**EXERCISE DETAILS**:
In the Vermillion fishing post below, what had been forgotten on arrival at the ramp at 12:30?

**SOURCE**:
☆ ☆ ☆ ☆ ☆
# Vermillion, worth the ride?



## JoyOfFishing (Oct 3, 2012)

After Andrew's football game in the morning we went to Vermillion in hopes to slam'em. Got to the ramp at 12:30 and forgot the Boat Key. My lovely supporting wife met me half way and we were back to the ramp by 1:30ish. after a stop at McD's ofcourse. Then the long boat ride North of the dump to the trolling city on the water. 

Pulled the one in the picture in short order on RR, pink lemonade 55 back. pulled another from a White Bass tornado when we headed towards the gulls feeding on the surface every line went off w/ the largest white bass me or my father have ever seen. That swimmer may have been on there a while, Puple RR 90 back.
☆ ☆ ☆ ☆ ☆
**RECORDED DATA**:
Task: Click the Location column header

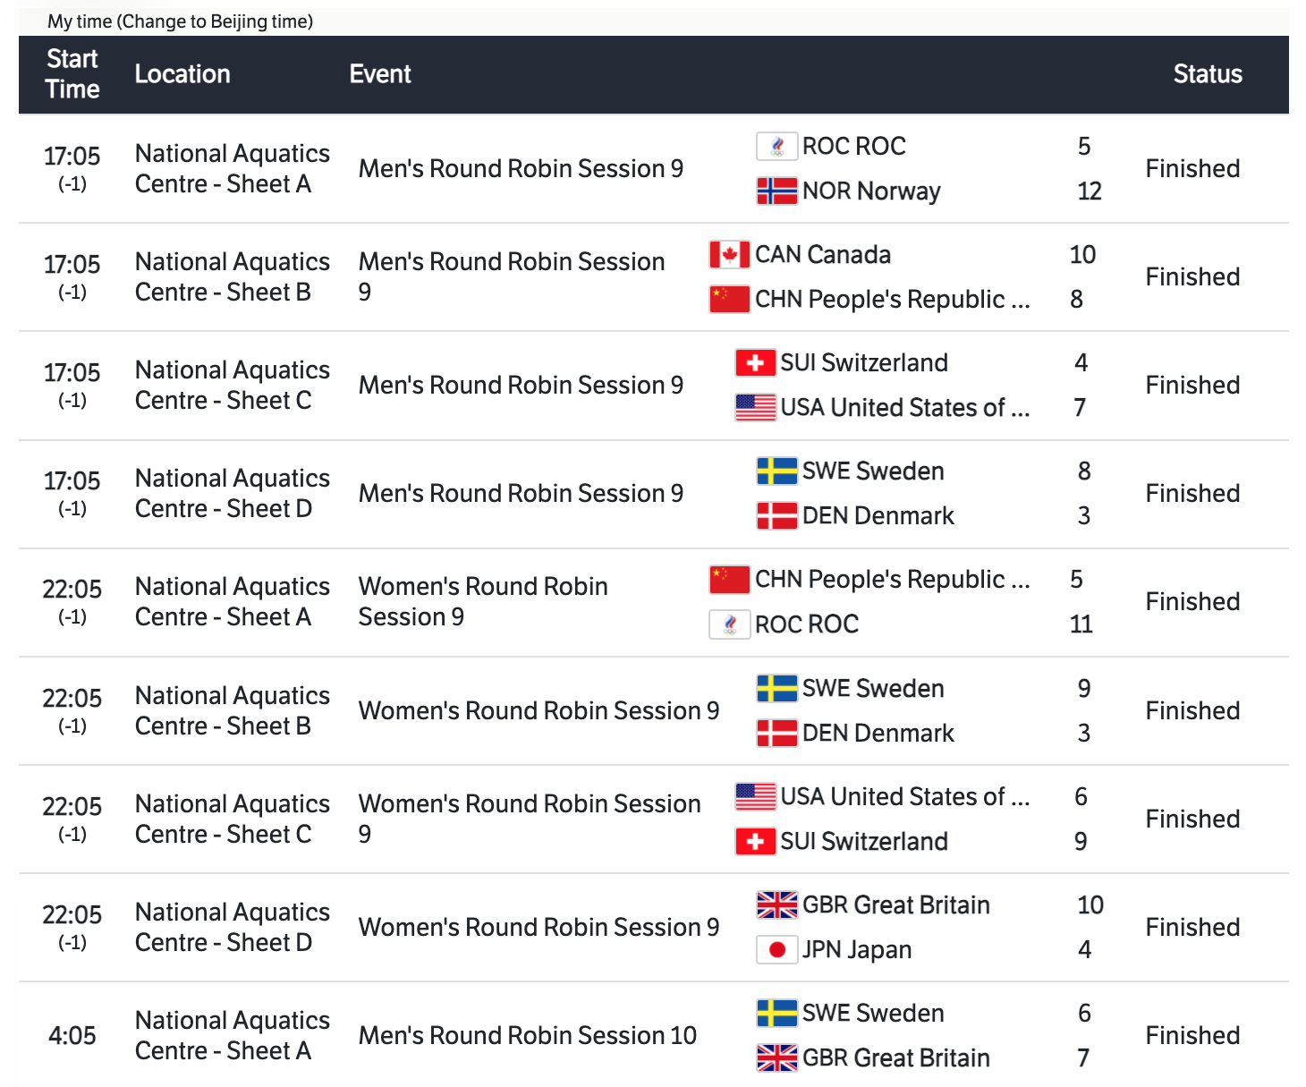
☆ ☆ ☆ ☆ ☆
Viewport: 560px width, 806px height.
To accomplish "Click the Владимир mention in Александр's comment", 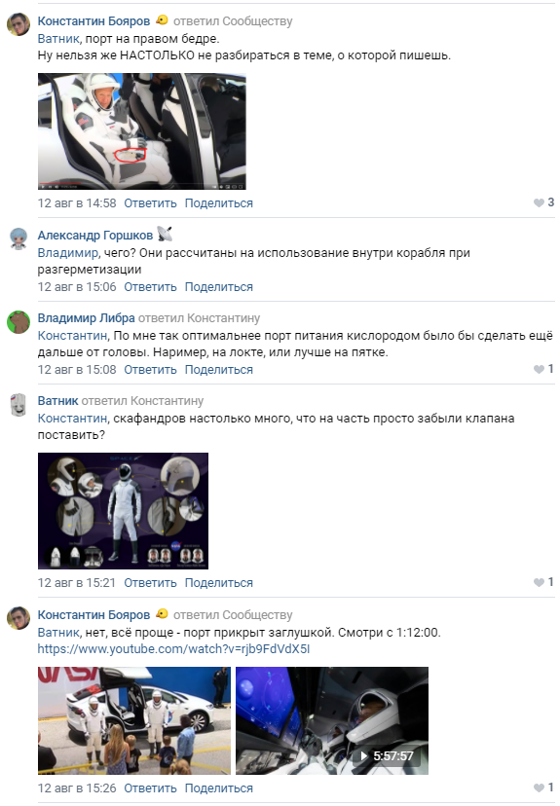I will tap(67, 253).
☆ ☆ ☆ ☆ ☆
**EXERCISE SOLUTION**:
The boat key.